Yields, prices and cap rates
In the residential property market, price often drives yields, rather than the other way around.
Spurred on by sentiment or the hope of capital gains, residential property buyers have recently bid up the price of housing to exceptional levels, even while rents have remained relatively static.
As a result, residential rental yields have fallen dramatically, to levels well below those offered by other asset classes.
Despite today’s low interest rate environment, many residential property investments now generate yields lower than the cost of borrowing, leaving investors with a potential loss, unless they can later sell at a high enough price to recover their costs (the strategy known as negative gearing).
In contrast, negative gearing is not a strategy pursued by commercial property investors.

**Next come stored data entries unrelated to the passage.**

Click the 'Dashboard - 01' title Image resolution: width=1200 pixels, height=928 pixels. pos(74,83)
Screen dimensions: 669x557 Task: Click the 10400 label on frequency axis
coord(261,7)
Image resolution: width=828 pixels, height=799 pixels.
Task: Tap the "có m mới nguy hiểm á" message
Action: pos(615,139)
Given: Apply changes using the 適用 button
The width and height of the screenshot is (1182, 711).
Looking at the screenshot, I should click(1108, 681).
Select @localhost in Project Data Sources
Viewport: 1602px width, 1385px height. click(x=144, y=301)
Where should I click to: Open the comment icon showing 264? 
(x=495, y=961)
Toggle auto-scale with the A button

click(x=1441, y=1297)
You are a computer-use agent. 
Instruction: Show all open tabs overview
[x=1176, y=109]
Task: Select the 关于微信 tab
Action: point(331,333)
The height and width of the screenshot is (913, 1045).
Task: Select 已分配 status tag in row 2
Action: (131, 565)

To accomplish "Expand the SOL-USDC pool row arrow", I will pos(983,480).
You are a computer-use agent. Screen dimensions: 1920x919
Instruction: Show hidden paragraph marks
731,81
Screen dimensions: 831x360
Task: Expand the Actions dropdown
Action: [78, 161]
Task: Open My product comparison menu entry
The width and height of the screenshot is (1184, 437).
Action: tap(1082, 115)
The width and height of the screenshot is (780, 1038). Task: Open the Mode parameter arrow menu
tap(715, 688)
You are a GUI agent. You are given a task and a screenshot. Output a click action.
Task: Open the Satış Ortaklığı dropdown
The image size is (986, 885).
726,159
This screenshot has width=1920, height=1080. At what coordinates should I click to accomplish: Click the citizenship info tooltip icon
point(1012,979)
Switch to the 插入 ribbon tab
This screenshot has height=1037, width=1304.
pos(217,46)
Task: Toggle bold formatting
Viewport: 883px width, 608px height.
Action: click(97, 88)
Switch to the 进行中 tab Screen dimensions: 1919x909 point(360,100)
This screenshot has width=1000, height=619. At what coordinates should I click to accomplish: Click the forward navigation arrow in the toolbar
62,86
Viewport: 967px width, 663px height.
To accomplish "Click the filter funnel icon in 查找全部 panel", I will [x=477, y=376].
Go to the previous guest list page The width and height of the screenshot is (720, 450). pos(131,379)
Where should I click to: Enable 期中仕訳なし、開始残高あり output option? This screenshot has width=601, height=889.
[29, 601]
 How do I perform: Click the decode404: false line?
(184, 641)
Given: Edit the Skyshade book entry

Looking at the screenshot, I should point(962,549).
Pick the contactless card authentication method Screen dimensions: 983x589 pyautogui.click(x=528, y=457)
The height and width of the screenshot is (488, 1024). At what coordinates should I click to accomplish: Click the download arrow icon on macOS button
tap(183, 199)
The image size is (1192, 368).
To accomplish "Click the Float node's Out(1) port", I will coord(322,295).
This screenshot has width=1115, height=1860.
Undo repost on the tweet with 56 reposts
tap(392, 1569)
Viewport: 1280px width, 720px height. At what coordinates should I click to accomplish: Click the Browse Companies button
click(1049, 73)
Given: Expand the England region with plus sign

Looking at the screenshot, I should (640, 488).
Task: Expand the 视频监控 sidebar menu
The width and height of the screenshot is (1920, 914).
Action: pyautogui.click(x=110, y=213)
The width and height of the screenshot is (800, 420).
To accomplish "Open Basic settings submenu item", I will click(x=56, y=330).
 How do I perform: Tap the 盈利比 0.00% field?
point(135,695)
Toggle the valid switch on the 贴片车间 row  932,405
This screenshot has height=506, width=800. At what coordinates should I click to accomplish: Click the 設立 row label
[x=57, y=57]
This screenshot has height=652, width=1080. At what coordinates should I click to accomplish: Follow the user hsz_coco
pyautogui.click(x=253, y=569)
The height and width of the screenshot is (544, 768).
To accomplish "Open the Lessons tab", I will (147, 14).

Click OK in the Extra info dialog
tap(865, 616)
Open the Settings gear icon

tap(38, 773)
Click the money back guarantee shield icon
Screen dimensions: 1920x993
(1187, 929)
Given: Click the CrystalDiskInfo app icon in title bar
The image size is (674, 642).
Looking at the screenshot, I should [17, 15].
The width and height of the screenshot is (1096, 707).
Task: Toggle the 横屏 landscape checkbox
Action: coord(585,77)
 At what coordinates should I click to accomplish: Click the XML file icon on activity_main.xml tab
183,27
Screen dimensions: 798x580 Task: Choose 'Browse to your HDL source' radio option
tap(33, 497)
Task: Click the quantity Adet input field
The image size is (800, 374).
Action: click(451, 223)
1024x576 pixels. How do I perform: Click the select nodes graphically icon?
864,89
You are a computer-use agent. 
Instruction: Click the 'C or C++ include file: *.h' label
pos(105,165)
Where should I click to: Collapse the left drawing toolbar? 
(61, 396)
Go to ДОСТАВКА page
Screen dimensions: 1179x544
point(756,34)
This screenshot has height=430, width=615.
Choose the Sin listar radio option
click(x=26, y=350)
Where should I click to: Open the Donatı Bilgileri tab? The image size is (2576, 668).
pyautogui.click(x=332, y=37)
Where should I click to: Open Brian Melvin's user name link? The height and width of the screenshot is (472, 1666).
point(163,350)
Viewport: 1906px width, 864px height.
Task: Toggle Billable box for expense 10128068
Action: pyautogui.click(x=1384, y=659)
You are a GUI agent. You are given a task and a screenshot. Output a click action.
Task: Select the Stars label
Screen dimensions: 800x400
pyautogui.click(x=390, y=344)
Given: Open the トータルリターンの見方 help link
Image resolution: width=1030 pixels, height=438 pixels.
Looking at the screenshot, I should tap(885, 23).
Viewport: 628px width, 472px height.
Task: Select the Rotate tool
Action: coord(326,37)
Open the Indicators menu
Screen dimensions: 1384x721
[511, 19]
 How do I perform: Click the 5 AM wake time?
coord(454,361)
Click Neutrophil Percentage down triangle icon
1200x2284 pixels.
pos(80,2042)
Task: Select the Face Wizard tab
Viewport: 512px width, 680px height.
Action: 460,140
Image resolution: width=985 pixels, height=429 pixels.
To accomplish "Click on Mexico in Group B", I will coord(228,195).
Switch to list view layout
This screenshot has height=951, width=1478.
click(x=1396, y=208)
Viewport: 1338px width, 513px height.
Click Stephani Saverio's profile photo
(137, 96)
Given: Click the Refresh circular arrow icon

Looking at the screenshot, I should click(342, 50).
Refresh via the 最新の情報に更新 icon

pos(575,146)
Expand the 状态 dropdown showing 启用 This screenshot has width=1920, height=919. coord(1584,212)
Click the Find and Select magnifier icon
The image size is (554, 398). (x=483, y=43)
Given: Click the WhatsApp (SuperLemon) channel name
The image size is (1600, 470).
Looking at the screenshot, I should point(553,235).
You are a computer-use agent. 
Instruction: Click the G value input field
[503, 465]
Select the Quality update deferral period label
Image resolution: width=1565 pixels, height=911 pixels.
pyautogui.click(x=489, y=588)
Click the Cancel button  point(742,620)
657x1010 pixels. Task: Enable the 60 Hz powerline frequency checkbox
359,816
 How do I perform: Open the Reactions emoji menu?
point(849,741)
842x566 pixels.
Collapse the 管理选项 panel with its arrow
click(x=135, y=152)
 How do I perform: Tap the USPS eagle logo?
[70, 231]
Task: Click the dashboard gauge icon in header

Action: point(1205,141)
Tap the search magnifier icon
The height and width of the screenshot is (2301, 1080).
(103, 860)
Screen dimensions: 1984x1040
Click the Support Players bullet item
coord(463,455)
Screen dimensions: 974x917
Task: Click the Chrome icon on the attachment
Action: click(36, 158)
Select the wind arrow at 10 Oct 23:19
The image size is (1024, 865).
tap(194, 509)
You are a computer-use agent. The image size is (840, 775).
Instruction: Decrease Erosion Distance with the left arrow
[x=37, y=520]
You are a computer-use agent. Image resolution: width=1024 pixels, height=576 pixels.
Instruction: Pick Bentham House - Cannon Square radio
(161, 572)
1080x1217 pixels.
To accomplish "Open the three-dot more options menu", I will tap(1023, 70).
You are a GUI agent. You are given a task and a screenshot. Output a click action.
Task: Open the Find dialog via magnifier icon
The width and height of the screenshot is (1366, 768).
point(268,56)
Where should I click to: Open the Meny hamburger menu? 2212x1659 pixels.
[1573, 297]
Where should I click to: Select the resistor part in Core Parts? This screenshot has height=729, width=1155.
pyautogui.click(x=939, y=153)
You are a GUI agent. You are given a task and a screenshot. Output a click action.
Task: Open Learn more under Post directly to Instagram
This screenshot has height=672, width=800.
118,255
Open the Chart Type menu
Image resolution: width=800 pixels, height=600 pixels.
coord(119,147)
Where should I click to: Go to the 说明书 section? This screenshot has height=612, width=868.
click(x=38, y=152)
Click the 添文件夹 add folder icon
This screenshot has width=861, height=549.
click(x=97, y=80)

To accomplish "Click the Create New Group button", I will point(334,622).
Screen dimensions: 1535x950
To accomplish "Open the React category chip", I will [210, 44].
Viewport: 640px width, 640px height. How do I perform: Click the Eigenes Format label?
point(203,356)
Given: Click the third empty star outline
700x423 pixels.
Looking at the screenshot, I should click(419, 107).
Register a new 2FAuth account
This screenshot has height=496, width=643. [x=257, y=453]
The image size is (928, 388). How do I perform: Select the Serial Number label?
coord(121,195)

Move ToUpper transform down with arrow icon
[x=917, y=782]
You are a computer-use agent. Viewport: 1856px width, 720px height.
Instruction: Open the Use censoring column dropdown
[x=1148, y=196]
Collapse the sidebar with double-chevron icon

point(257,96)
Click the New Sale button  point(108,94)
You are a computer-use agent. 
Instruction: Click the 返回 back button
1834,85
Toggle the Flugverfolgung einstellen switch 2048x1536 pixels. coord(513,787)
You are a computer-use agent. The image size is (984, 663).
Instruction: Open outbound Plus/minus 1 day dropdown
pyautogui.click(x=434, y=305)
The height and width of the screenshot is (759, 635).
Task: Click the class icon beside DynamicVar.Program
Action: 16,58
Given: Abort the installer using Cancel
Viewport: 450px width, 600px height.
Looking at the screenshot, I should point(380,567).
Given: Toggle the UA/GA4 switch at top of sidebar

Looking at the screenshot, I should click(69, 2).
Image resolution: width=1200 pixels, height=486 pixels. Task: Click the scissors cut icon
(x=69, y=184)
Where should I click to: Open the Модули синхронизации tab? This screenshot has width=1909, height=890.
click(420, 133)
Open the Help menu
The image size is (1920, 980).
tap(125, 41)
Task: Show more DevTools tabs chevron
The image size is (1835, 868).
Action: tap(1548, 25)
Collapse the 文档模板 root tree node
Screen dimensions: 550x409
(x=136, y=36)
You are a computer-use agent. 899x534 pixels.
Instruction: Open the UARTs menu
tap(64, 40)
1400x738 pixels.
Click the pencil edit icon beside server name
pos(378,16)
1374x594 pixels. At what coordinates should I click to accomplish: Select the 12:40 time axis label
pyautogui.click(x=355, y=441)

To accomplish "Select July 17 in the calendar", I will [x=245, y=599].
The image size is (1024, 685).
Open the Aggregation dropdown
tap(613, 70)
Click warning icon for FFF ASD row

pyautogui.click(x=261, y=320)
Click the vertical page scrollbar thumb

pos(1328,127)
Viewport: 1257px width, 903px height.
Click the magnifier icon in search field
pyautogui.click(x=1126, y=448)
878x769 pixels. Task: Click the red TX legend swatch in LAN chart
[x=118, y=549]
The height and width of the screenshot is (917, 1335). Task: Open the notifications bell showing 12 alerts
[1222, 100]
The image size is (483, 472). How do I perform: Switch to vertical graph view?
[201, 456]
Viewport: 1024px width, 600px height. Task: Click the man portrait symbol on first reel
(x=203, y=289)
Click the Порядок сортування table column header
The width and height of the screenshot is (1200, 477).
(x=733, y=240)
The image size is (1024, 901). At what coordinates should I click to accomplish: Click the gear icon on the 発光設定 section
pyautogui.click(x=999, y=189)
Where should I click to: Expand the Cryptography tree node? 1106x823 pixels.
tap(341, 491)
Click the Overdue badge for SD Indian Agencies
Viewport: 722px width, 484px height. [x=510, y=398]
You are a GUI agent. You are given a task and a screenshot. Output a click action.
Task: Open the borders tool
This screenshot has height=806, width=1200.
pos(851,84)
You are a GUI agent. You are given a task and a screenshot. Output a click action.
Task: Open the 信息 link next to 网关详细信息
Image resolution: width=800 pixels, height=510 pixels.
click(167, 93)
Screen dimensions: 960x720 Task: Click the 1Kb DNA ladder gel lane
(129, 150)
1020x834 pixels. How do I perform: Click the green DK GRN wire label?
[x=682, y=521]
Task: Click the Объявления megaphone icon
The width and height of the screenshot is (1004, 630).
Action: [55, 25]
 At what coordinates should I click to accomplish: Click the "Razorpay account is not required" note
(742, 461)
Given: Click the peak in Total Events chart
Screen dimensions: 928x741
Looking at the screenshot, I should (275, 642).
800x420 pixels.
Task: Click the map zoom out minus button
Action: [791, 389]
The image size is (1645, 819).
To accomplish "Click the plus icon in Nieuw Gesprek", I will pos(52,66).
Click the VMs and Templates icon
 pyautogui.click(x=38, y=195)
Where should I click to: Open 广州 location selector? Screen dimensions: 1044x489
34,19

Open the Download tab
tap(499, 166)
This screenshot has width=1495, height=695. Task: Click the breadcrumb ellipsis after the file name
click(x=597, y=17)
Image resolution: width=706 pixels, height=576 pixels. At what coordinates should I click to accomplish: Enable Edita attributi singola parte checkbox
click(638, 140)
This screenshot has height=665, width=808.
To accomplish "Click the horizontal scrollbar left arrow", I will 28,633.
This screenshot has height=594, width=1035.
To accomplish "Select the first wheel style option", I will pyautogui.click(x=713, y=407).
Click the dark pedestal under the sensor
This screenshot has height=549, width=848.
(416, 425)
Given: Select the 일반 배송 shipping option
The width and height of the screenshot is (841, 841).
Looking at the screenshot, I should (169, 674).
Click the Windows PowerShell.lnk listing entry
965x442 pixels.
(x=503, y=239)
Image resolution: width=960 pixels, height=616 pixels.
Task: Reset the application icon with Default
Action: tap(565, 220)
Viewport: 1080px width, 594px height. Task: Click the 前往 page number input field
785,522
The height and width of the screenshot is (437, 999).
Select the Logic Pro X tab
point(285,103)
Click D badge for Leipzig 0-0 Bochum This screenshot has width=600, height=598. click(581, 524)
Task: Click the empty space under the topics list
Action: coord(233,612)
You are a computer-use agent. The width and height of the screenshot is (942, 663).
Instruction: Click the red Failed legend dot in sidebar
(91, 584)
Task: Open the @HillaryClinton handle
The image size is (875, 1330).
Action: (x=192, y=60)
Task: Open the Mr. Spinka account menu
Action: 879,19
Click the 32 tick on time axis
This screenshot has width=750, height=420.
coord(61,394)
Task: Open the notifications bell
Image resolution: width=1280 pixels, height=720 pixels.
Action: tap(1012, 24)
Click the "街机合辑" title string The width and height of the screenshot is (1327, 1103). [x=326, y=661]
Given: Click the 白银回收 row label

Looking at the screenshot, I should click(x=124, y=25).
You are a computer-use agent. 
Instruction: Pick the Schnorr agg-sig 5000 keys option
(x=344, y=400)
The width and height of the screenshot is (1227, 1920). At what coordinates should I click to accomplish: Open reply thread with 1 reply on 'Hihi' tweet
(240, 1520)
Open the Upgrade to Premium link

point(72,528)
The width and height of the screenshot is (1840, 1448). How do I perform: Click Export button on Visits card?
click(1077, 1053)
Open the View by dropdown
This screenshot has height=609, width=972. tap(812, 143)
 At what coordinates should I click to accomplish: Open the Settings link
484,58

Not only do commercial property investors generally seek higher yields to cover their cost of debt, they typically value properties based on the rental income they can generate—similar to valuing a business on a multiple of profit.
A key concept here is the capitalisation rate or cap rate.
Calculated by dividing a property’s net rental income by its value, cap rates are widely used to assess and compare potential commercial property investments.
In addition to considering yields and cap rates, investors are influenced by changes in interest rates and the yields offered by other investments, especially bonds.
This is why changes in the broader economy can impact commercial property prices so strongly.
Interest rates, bond yields and asset values
Successful investing is all about balancing risk and return. The challenge for investors is to achieve the highest return possible, without taking on a higher level of risk than they are prepared to accept.
Where extra risk is taken on—by investing in shares, for example—investors expect to be compensated with higher returns (or at least the potential for them).
According to modern portfolio theory, investors generally seek a return equal to a minimum rate (the risk-free rate), plus a premium to compensate them for the risk of investing.
The risk-free rate is usually calculated as the current yield on a 10-year government bond (viewed as the closest thing to a risk-free investment as it is possible to achieve).
The risk premium varies between investments, depending on the level of risk they involve.
For example, the risk premium on shares is generally thought to be around 4 per cent, while the risk premium for property is lower.
At current yields, that suggests share investors might seek a return around 6.65 per cent, while property investors may accept something less.
Therefore, the lower the yield investors are willing to accept, the higher asset values are likely to become.
This helps explain why the Australian listed property sector has risen around 50 per cent more than the wider share market during the five years to May 2017.
It also explains why commercial property yields have moderated as interest rates and bond yields have fallen.
With interest rates and bond yields down, investors have become willing to accept lower returns, driving cap rates lower. The result is that commercial property values have risen and yields have moderated, in a process known as yield compression.
Yet that movement hasn’t been all one way. In late 2016, expectations of rising US interest rates saw bond yields spike, driving the Australian listed property sector suddenly lower, as investors adjusted their yield expectations upward.
From its high in late July 2016, the sector lost more than 18 per cent, before bouncing back in November and December, all while market fundamentals and trust distributions remained unchanged.
Short-term fluctuations like these indicate just how sensitive commercial property markets can be to sudden changes in interest rate settings and bond yields.
However, they also underscore the importance of focusing on investment fundamentals and your long-term objectives, rather than reacting to short-term volatility.
Hamish Wehl is the head of retail funds management at Cromwell Property Group.